WASHINGTON — NHTSA chief Heidi King says the Trump administration’s proposal to curtain the fuel-economy program and effectively freeze the standards at 2020 levels through 2026 is the result of a more transparent, consumer-driven policy that will put innovative technology in the hands of more drivers.
She spoke last week with Washington reporter Eric Kulisch. Here are edited excerpts:
Q: Has the federal government punted to California and the automakers the responsibility for coming up with a grand bargain that could continue the One National Program under the revised emissions standards?
A: I would characterize it as we’re getting out of the super-secret deal-making business. In the past, some of these conversations occurred behind closed doors, outside of the public eye. And we believe that something so important to all American families shouldn’t be a conversation that’s in smoke-filled rooms. So we are moving forward with conversations with the industry and California, but we’re doing it in a transparent way. We’re making the analysis and the information that would inform final decision-making available to everybody.
And I’ll tell you why. In previous decision-making behind closed doors, there was not a representative there for consumers. And we believe that’s very important because personal transportation is so critical to the well-being of individuals and the economy. We want to make sure that consumers have access to cars that are affordable, have good fuel economy and a good emissions profile, and that are safe. And we want to make sure that consumers are part of the decisions that are made.
How does this proposal make things more open? Wouldn’t automakers and California negotiate behind closed doors on any agreement they come up with?
Congress gave authority for setting fuel economy standards exclusively to the Department of Transportation on behalf of all the U.S. So the decision-making authority lies at the DOT. And we welcome the opportunity to work with everyone else. We are very pleased with the cooperation with EPA and the opportunity to harmonize One National Program for both fuel economy and emissions. Other stakeholders we look forward to working with, but we are not having closed meetings to come to negotiated agreements outside of the public eye.
The analysis released today provides the framework, the numbers, the assumptions and the data on which decisions should be based. We believe in fact- and science-based policy, and the facts and science are now available for all of us to see. With that information, important stakeholders, such as specific states or manufacturers, can consider how the various policy options would affect not just themselves and their organizations, but all of the people of the U.S.
To what extent do you think automakers will pursue higher standards on their own, above the government’s proposal, assuming it goes into effect? There’s nothing holding them back, right?
Absolutely not. What we are proposing today is a floor that is at 2020 levels and holding out to 2026. And frankly, it’s the floor for an average. So there’s room for manufacturers to produce what consumers want. What we are trying to avoid is to build cars that nobody wants. Some of the market research I see shows that people who have previously owned a BEV, about half them when they purchase their next vehicle, they purchase a traditional-fueled vehicle.
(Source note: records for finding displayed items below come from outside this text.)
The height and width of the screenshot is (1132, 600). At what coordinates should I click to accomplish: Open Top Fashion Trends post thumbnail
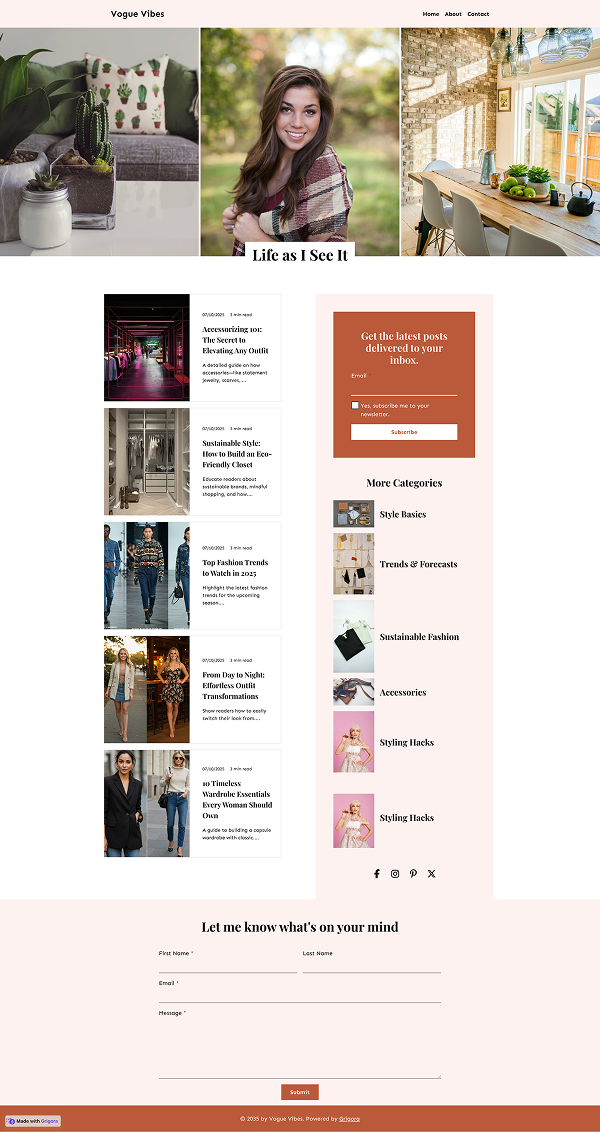point(147,575)
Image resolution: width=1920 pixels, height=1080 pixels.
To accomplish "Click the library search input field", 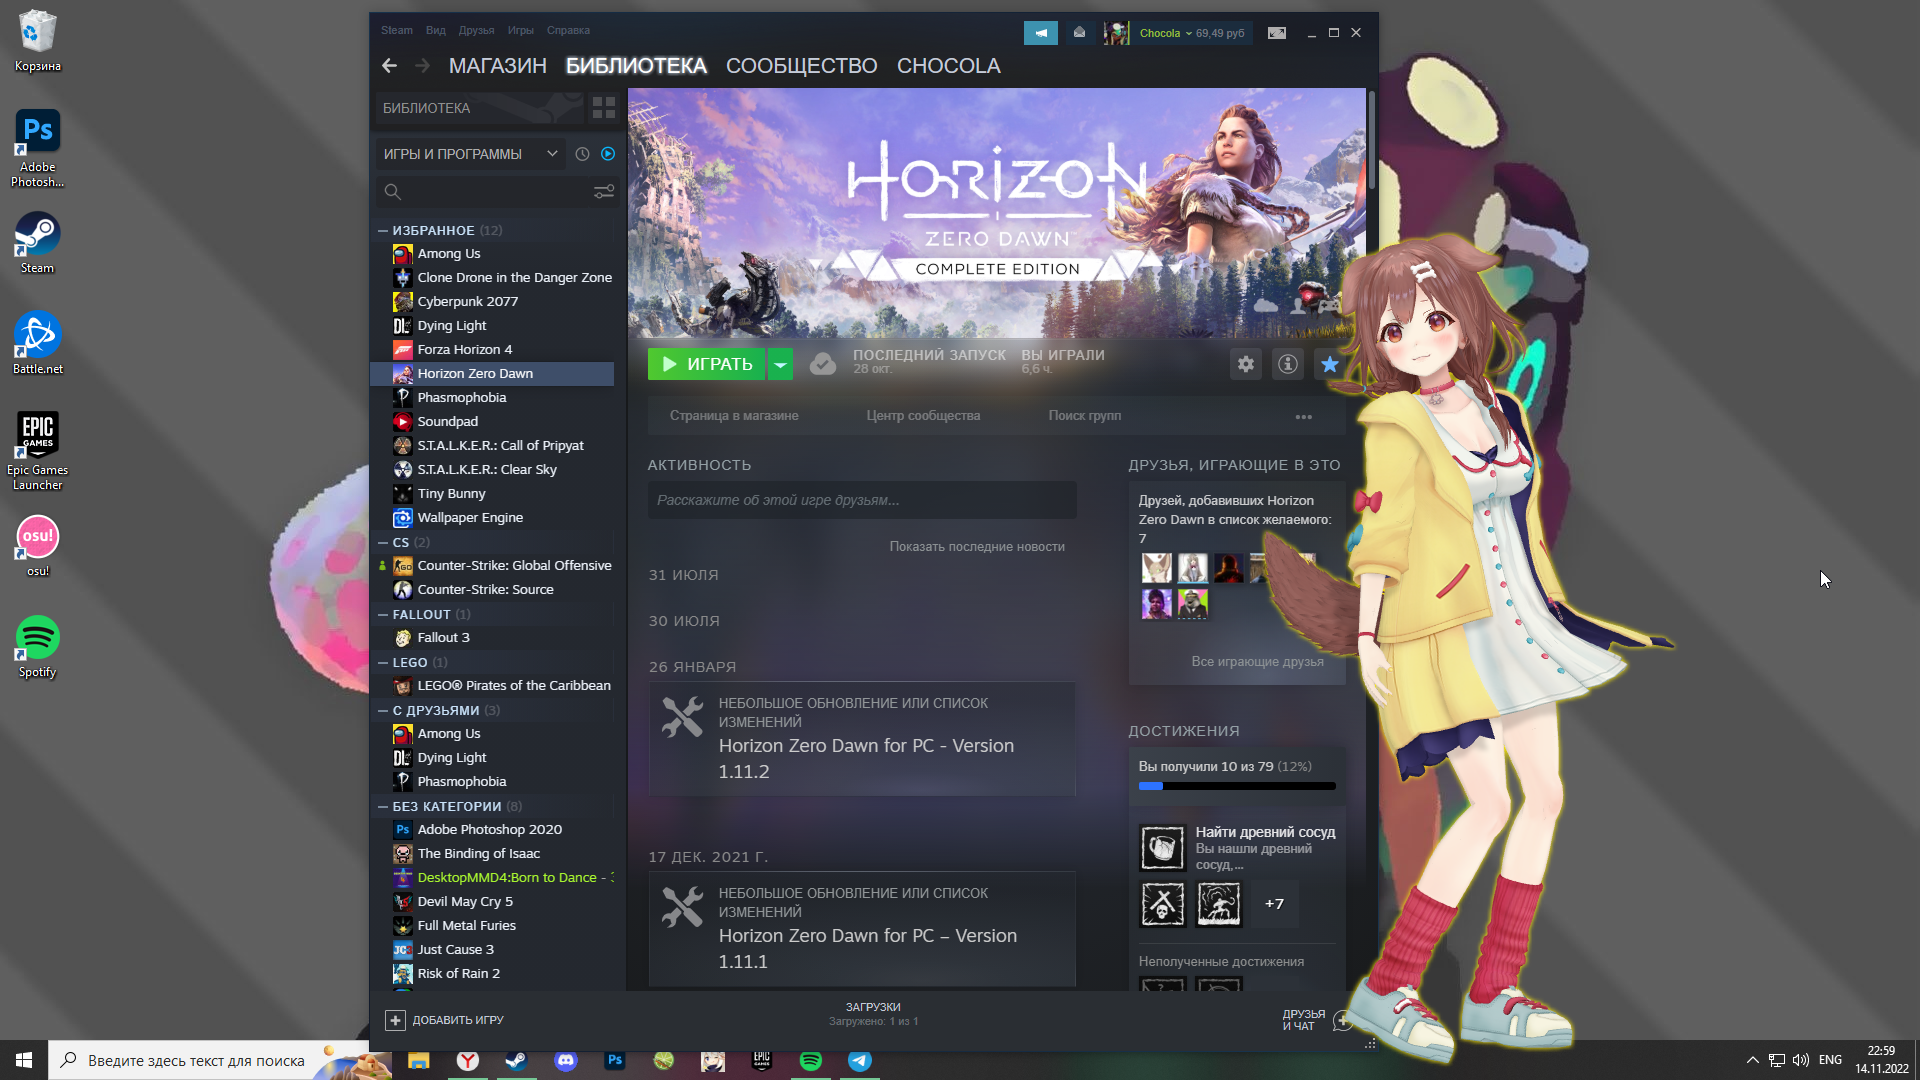I will [x=490, y=192].
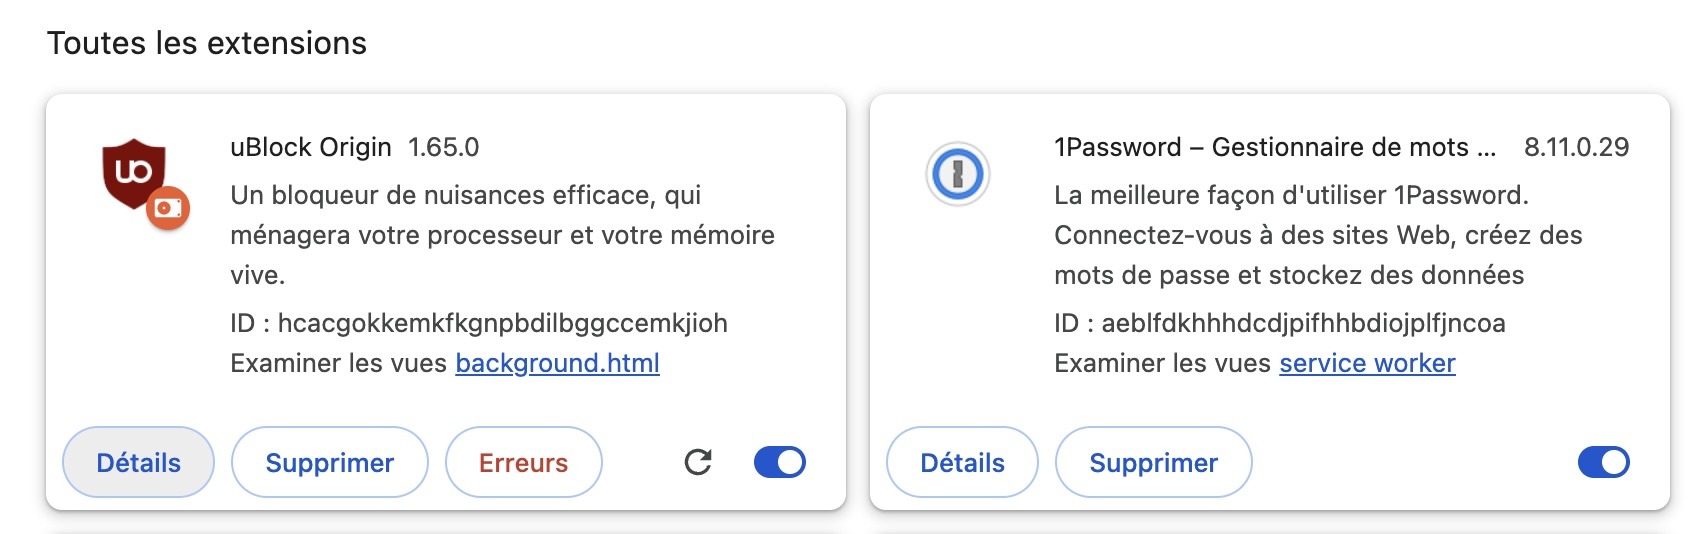Click version number 8.11.0.29
This screenshot has width=1698, height=534.
[x=1577, y=147]
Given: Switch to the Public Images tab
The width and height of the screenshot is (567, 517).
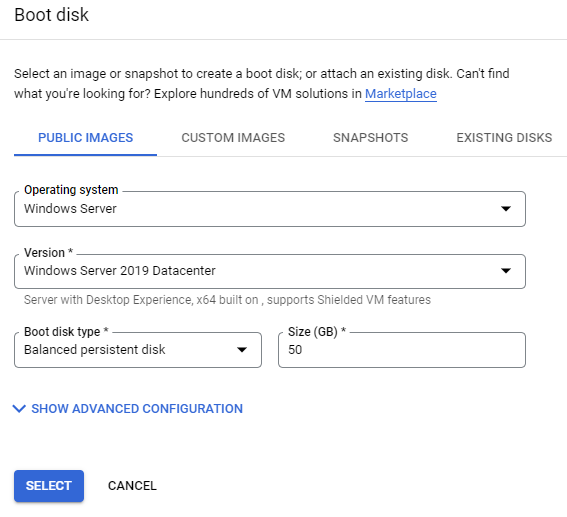Looking at the screenshot, I should [x=85, y=138].
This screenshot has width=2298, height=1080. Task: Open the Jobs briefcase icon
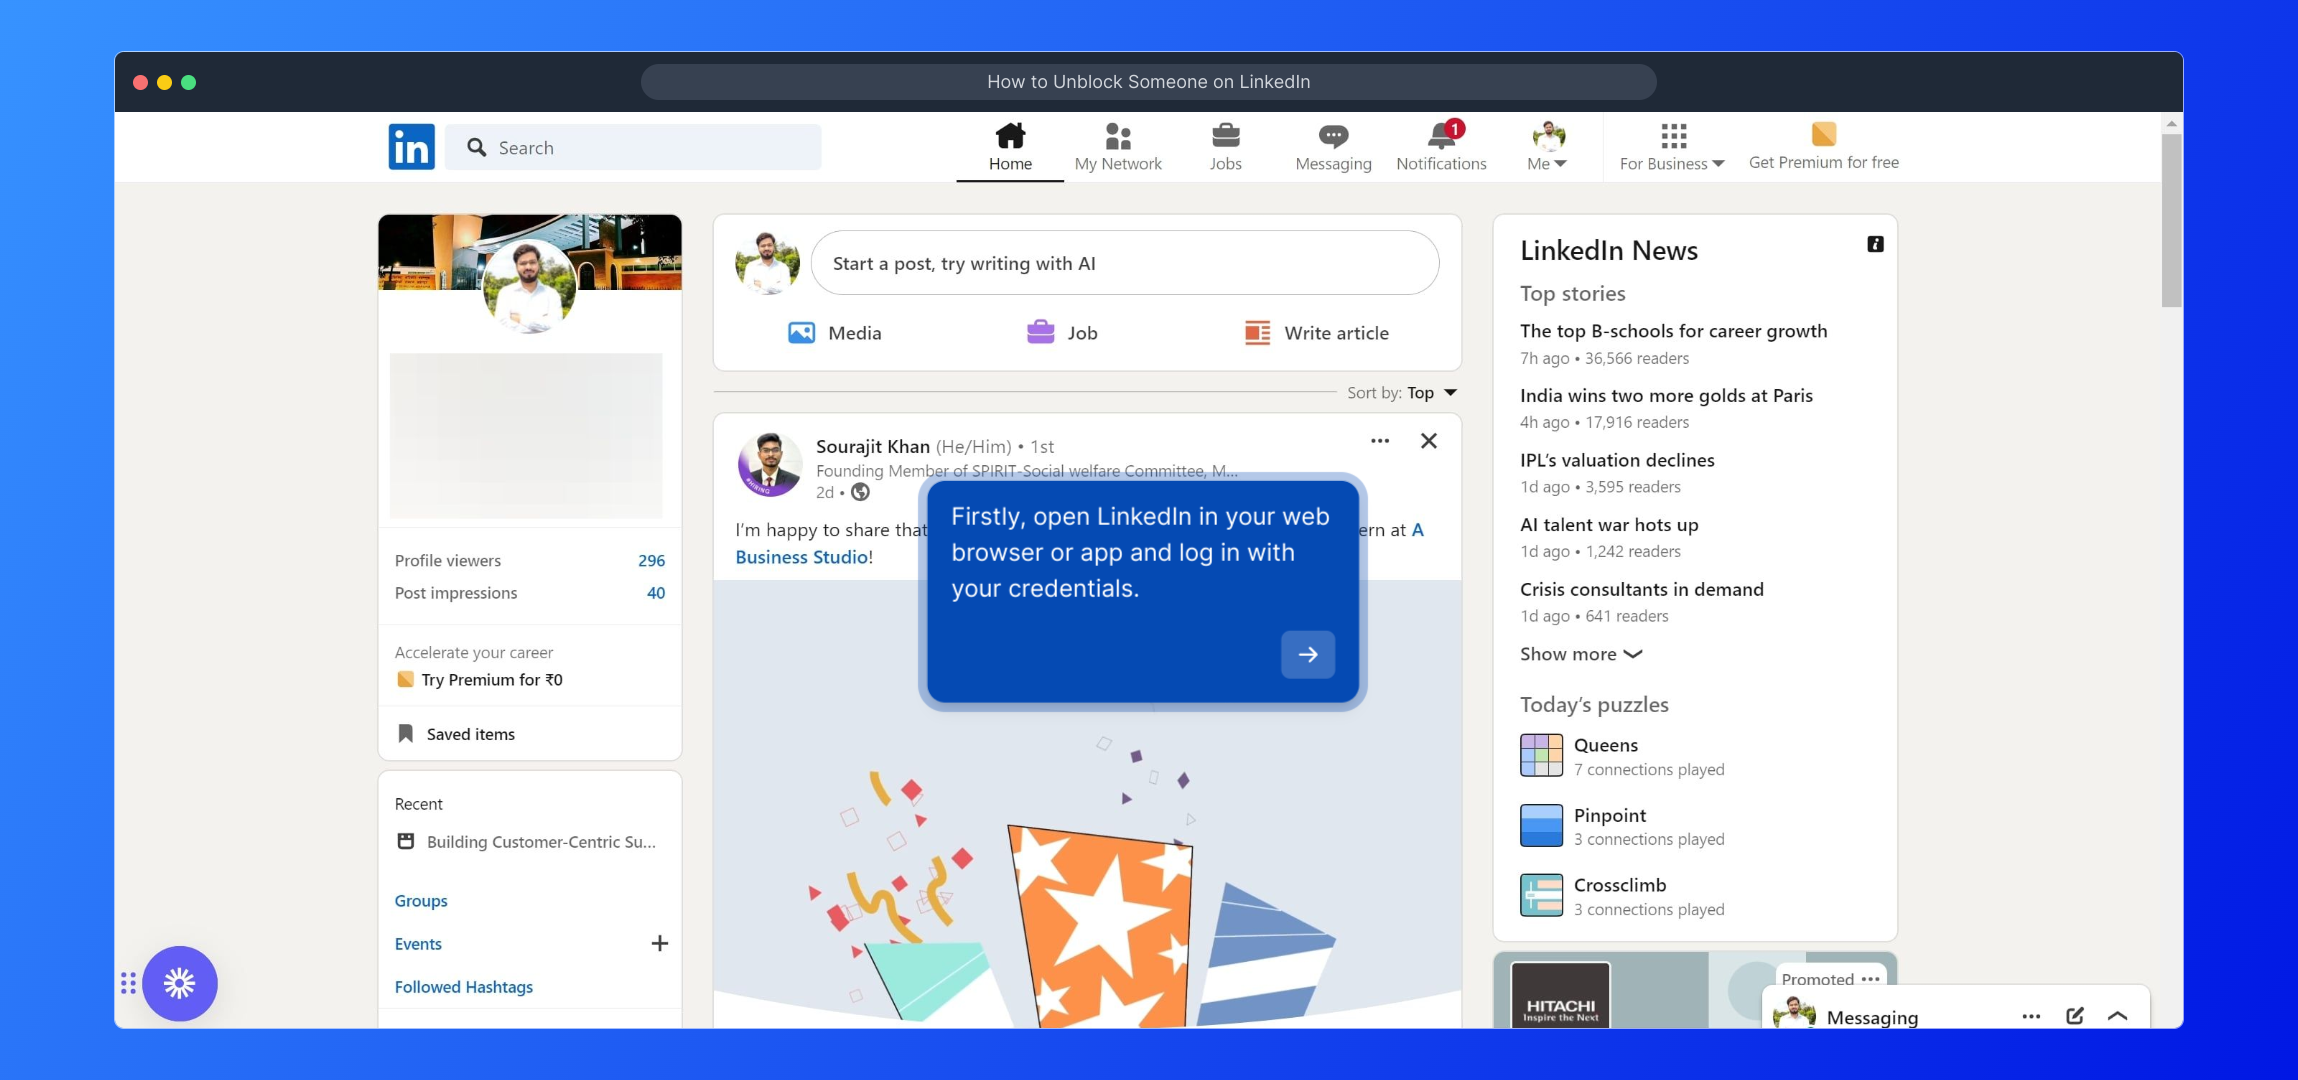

So even consumers that show a willingness to engage with new powertrains still have diverse preferences and needs, and we want to make sure that manufacturing can provide affordable, safe, fuel-efficient and clean cars that meet consumers’ needs.
How do you respond to concerns that the U.S. is ceding technology innovation to other parts of the world and that the industry will lose jobs in r&d?
We have some of the best engineers and automakers in the world. Because we have the talent, because we have led in innovation and because we have a market that allows consumers to drive innovation, I believe we will be strengthened by allowing market forces to determine the path of innovation. I believe that choosing stringent fuel economy and emissions standards would limit innovation by requiring innovators to focus on one or two dimensions when there are multiple dimensions that consumers want.
We’re seeing advances in automated vehicle technology, human-machine interfaces that reduce distraction and human errors that result in crashes. In the U.S., we would like market forces to drive the direction for innovation and for those vehicles to get on the road because the innovation doesn’t offer benefits to anyone if nobody buys them.